Convert everything in the material from the line containing "Viewport: 886px width, 344px height." down to the line containing "I will point(364,175)." into a numbered list, omitting any blank lines.

╭─ Supplied information

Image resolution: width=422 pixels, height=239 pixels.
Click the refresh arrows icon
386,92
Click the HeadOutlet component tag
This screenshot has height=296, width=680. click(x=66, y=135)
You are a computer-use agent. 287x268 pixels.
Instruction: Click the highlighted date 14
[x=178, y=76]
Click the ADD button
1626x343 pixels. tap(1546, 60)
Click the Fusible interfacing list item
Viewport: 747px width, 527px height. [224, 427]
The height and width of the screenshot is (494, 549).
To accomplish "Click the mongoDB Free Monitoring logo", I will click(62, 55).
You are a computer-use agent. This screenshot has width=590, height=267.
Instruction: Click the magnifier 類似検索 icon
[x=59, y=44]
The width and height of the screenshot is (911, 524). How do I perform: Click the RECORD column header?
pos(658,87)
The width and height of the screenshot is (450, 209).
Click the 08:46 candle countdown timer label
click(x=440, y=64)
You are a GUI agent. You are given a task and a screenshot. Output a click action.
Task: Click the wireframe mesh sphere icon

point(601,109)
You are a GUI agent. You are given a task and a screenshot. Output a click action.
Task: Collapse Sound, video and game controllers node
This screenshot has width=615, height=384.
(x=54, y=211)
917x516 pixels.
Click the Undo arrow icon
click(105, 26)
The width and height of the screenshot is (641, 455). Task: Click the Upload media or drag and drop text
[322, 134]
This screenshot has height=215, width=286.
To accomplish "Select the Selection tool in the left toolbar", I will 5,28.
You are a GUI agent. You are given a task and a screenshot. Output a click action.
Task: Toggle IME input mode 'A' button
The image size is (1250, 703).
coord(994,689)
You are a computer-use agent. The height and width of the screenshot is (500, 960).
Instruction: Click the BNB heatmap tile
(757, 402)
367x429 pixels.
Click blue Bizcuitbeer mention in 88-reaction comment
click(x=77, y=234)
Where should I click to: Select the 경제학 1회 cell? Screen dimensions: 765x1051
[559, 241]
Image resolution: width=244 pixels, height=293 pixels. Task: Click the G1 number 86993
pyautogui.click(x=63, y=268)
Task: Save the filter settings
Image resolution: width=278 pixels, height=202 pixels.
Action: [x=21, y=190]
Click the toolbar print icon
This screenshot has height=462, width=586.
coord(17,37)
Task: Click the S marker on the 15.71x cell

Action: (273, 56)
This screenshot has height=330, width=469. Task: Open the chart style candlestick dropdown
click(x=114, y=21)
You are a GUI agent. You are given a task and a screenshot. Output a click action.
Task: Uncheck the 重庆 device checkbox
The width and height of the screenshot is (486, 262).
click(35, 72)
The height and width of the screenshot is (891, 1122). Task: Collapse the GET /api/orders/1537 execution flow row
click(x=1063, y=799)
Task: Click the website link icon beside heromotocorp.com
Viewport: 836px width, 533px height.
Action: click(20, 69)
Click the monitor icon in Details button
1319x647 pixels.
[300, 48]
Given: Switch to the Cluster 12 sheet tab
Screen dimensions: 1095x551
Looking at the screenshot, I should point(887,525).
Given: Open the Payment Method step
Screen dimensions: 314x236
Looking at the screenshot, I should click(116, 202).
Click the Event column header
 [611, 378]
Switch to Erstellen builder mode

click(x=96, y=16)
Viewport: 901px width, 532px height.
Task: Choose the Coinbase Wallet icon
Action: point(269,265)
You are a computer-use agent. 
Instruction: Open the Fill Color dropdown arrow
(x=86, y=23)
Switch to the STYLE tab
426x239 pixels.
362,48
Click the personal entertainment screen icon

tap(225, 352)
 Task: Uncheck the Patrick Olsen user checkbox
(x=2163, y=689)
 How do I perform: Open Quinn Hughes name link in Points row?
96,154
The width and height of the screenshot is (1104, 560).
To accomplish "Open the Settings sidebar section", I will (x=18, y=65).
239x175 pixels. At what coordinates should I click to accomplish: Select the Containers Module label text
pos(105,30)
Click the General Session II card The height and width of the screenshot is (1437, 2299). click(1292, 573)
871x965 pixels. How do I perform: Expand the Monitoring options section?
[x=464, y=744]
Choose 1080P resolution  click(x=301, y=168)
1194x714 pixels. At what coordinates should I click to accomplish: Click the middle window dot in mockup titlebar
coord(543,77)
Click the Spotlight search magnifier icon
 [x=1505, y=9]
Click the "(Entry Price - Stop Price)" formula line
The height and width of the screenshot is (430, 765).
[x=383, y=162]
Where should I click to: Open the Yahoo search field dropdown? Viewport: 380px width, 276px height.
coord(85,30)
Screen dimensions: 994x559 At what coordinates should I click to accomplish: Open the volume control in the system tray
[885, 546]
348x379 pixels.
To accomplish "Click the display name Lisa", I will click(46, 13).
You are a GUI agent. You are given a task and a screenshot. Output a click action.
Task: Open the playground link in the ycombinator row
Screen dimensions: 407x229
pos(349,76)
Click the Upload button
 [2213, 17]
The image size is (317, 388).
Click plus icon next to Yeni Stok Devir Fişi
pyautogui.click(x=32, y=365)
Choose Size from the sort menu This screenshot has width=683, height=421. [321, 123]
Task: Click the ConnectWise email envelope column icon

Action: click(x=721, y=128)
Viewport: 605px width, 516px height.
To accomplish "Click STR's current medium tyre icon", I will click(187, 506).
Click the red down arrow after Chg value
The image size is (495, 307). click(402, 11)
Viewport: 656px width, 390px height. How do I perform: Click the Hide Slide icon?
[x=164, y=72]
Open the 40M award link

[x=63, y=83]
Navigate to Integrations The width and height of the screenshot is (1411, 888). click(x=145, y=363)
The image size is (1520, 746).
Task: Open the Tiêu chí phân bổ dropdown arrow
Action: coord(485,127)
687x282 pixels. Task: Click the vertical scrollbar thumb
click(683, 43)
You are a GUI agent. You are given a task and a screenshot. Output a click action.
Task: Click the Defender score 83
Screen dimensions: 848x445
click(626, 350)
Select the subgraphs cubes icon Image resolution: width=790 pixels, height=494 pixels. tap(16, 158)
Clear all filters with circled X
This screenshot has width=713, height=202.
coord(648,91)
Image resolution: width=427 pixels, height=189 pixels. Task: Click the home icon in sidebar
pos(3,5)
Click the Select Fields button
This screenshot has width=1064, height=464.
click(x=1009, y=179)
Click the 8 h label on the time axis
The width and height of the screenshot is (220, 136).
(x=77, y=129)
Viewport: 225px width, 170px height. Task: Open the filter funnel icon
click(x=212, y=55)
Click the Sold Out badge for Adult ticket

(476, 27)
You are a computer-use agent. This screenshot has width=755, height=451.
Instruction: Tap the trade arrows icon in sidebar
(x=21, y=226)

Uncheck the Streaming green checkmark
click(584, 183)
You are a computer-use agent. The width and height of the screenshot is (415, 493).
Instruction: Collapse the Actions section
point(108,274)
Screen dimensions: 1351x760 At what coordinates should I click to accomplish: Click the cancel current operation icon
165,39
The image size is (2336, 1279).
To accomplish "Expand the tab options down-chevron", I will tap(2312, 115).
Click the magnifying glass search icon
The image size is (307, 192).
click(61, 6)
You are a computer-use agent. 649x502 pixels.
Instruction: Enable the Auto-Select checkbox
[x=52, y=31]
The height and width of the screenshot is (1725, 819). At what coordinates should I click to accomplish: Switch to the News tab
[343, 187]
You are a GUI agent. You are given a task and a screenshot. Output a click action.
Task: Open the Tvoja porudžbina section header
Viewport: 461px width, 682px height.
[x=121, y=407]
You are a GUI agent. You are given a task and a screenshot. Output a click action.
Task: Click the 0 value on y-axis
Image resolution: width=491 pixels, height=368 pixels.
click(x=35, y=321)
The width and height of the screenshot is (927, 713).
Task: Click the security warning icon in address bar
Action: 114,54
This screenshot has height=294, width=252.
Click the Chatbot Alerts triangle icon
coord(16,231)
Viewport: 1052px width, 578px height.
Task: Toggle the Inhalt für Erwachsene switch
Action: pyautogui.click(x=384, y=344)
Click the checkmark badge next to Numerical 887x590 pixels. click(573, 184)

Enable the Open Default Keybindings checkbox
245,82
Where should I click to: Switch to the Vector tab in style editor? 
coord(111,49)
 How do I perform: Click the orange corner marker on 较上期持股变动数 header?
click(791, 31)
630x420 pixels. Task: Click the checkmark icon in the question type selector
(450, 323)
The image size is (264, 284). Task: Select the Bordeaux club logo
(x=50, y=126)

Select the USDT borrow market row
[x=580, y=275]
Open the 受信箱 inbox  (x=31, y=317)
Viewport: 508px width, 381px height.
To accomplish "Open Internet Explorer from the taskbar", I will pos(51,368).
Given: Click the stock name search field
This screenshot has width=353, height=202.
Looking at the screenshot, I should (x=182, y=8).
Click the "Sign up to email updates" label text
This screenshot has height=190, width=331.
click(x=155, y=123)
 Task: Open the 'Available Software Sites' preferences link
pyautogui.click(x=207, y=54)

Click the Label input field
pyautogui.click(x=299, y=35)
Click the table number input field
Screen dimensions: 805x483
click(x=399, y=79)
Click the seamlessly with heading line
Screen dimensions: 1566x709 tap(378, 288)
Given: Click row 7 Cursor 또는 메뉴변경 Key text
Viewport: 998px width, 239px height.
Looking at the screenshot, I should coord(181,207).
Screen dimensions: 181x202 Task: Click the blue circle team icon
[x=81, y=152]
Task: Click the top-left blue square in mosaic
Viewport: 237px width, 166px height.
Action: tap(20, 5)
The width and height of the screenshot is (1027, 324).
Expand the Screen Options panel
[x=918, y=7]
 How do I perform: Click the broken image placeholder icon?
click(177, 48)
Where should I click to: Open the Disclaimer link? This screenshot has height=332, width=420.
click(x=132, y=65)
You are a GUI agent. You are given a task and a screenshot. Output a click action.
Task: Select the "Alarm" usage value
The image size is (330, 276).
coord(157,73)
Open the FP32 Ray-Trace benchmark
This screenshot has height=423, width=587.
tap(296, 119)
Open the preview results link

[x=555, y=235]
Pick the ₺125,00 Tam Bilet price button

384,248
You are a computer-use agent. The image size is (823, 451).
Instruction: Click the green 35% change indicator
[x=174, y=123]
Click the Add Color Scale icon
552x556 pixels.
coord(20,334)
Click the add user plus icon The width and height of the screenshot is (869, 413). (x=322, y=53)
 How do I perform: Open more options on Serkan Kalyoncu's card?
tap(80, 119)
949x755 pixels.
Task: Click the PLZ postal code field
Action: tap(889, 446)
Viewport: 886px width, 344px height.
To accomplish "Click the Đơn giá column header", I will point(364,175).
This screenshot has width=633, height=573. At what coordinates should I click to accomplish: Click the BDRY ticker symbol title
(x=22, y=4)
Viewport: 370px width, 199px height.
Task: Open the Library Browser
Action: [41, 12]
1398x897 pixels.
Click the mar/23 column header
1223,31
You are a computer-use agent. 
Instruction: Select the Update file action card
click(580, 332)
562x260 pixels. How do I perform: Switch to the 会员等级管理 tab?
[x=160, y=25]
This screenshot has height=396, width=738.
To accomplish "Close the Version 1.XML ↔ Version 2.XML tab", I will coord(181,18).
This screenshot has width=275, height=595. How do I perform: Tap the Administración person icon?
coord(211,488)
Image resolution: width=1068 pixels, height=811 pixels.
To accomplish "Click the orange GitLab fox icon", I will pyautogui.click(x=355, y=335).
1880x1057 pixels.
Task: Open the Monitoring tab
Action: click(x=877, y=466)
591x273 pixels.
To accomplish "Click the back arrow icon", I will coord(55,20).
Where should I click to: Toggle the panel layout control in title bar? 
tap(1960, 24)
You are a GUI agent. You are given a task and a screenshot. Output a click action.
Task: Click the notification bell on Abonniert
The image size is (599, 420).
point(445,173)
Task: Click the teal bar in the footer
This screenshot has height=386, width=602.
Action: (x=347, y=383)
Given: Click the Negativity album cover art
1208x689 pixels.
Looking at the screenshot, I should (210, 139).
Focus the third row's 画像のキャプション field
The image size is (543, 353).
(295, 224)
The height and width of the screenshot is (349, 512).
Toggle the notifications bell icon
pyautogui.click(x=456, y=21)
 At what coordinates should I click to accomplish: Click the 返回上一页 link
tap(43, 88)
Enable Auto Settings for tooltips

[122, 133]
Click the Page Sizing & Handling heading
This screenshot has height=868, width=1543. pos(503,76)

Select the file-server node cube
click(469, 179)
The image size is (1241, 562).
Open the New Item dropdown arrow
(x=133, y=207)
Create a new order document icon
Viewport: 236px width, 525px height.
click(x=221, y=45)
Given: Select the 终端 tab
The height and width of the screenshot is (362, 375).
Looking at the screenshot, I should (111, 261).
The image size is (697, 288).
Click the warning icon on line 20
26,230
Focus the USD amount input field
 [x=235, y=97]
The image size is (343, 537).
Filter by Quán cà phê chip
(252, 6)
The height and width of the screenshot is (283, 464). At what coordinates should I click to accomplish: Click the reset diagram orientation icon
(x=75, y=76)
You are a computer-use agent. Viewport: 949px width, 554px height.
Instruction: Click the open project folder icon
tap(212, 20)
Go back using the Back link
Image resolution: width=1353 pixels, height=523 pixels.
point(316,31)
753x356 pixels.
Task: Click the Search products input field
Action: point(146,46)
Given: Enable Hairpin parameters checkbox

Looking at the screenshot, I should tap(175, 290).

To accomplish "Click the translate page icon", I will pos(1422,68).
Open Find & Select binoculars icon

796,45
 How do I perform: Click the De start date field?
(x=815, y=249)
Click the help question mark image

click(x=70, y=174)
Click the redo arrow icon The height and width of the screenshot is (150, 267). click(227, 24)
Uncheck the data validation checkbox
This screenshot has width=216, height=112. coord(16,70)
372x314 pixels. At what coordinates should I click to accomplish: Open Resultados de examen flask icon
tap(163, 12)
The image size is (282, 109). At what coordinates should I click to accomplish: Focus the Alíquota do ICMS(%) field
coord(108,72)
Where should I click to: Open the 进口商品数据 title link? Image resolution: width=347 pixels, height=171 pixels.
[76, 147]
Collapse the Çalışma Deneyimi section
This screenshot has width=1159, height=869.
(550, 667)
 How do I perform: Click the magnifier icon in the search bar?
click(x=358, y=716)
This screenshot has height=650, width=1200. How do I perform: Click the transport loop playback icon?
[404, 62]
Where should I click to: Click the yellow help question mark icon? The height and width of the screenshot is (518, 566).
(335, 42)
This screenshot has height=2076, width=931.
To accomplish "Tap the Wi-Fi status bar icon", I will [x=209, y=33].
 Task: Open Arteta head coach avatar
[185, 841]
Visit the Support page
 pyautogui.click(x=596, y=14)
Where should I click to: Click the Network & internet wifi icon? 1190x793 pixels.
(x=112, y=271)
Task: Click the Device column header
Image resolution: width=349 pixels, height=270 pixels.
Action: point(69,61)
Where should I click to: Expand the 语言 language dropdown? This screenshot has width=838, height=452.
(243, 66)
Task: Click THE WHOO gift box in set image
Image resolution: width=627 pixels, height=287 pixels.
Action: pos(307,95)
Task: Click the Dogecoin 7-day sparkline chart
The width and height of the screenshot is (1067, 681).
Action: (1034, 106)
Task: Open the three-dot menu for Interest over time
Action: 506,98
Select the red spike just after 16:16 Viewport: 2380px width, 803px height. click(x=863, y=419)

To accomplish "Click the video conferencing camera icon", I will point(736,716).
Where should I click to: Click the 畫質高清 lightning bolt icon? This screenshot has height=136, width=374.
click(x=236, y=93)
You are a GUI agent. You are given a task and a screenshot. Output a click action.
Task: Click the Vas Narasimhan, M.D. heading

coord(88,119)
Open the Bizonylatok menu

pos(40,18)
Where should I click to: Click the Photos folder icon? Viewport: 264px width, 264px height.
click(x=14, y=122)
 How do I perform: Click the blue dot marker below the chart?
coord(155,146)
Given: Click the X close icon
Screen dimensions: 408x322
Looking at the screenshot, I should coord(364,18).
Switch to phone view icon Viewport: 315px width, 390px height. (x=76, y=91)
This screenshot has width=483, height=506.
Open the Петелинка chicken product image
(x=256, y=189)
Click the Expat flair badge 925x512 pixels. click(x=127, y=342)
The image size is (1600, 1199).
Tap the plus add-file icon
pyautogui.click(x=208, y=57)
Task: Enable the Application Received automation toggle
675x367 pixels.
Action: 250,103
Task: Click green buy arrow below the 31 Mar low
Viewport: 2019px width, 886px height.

╰─

• **Exercise output**
1. Viewport: 886px width, 344px height.
2. To accomplish "Click the Đơn giá column header", I will point(364,175).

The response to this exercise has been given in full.